::: Extracted material :::

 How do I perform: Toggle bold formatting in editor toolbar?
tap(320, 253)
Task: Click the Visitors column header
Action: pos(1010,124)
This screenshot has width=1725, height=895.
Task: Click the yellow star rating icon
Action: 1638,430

:::

→ Directions for this task
Write out each line of the data above again, exactly as given.

→ Solution for this task
 How do I perform: Toggle bold formatting in editor toolbar?
tap(320, 253)
Task: Click the Visitors column header
Action: pos(1010,124)
This screenshot has width=1725, height=895.
Task: Click the yellow star rating icon
Action: 1638,430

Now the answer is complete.